Taylor had barely stopped herself from telling Khavi to fuck off. The seer hadn’t predicted that Michael would turn into a dragon. Obviously, she didn’t know his nature as well as she thought.
Neither did Taylor. She’d known Michael wasn’t a normal Guardian. She’d known that he was the son of the demon Belial and a human woman. She’d known that demons weren’t fertile; to impregnate a human, Michael’s father had first consumed the flesh and blood of a dragon and his body had been transformed by it. She’d known all of that, but who could have guessed that Michael’s soul would
become
a dragon? Not Taylor, though he’d lived in her brain. Not even Khavi, who was the offspring of another human and demon pairing.
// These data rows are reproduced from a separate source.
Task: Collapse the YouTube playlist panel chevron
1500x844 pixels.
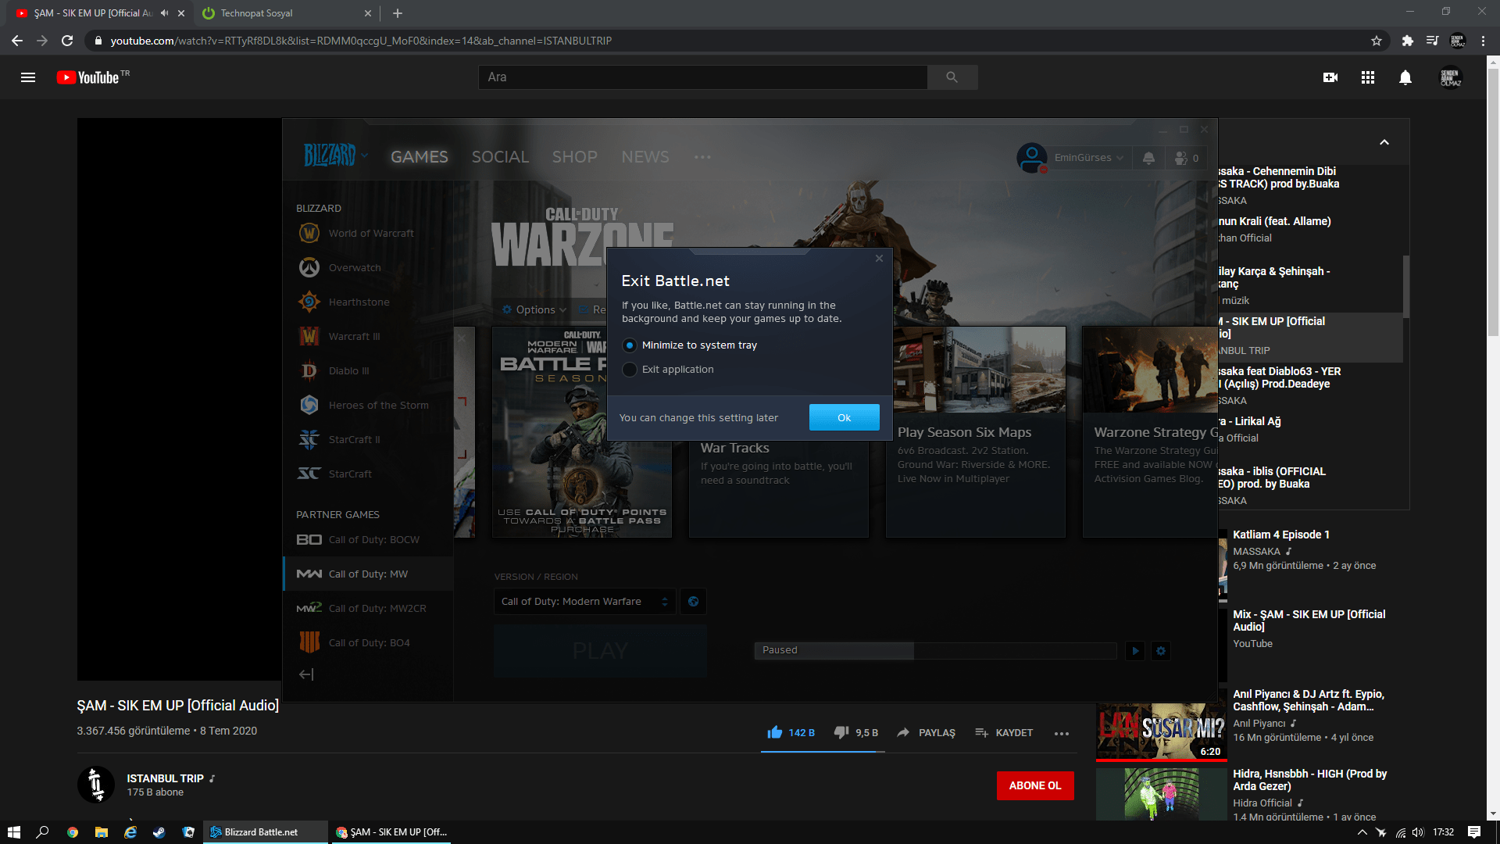Action: coord(1384,142)
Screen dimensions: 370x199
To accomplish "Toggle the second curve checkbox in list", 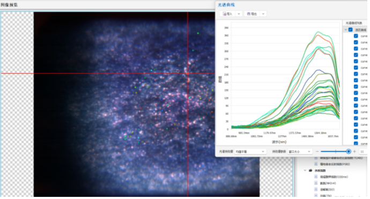I will point(356,42).
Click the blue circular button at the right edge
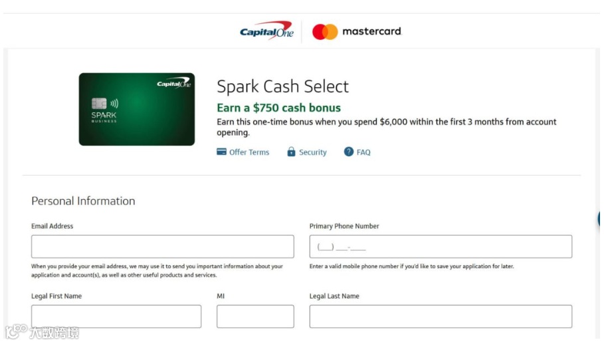This screenshot has height=344, width=604. [601, 219]
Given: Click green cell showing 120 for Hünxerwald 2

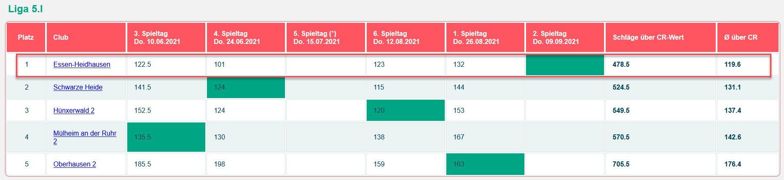Looking at the screenshot, I should (x=405, y=111).
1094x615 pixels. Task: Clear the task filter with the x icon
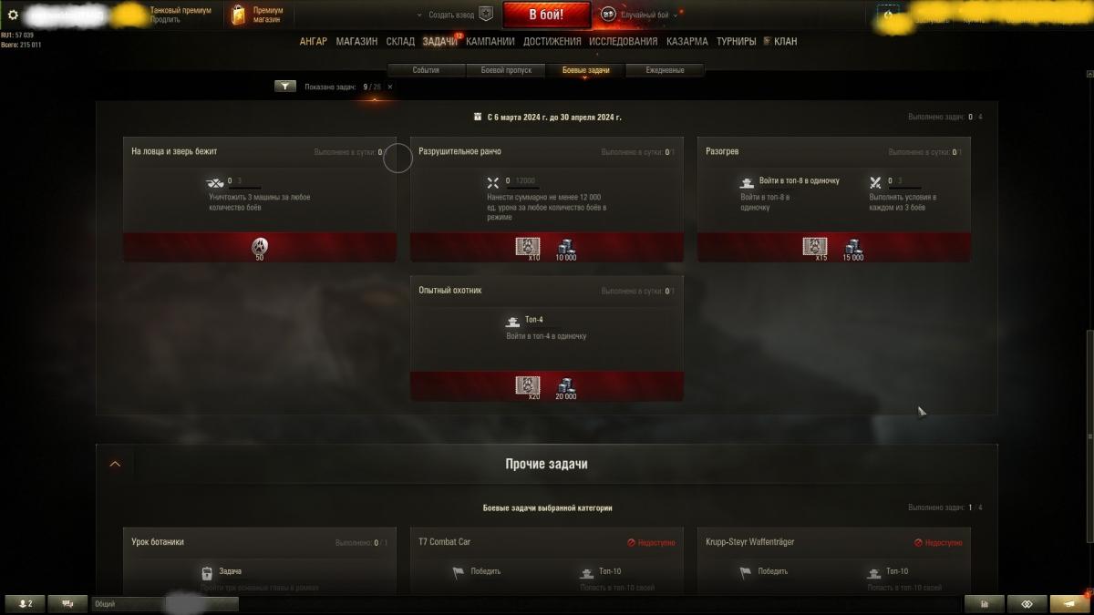[390, 87]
Now that dragon might be coming after Taylor, and none of them knew whether a bit of Michael still existed in that form, or if he was like the dragons in the Chaos realm: hungry, destructive, and almost unstoppable. They were all hoping that Michael was still himself, because he’d always protected Taylor. But the truth was . . . he might just eat her.
God. What had she done to deserve this? She’d been a good daughter, a good cop. She’d never betrayed a friend. She’d never cheated on a lover. She’d never deliberately hurt anyone—well, aside from the criminals she’d had to throw down, but they didn’t count.
Life wasn’t fair. Taylor knew that. All too often, decent people were hurt and the bad ones got away with it. Tweakers killed good cops and then had their charges reduced after ratting out their dealers. Mothers worked their fingers to the bone, then handed over their salaries to pay someone else to care for their comatose sons. There were millions of people who deserved better and got worse, and that was just the way the world worked. But if some almighty being was up there giving out superpowers to Guardians and transforming angels into demons, Taylor thought life
should
be fair. People
should
get what they deserved.
Taylor didn’t deserve to be eaten by a dragon. But that was exactly how this fishing expedition might end.
And
that
would be a really stupid way to go out.
If she did become dragon chow, though, it would be her own fault. She could have refused to act as bait. She could have told Khavi to fuck off. The other Guardians would have respected her decision. But the world needed Michael back, and Taylor needed to be free of him. If that meant playing the worm, she’d play the worm.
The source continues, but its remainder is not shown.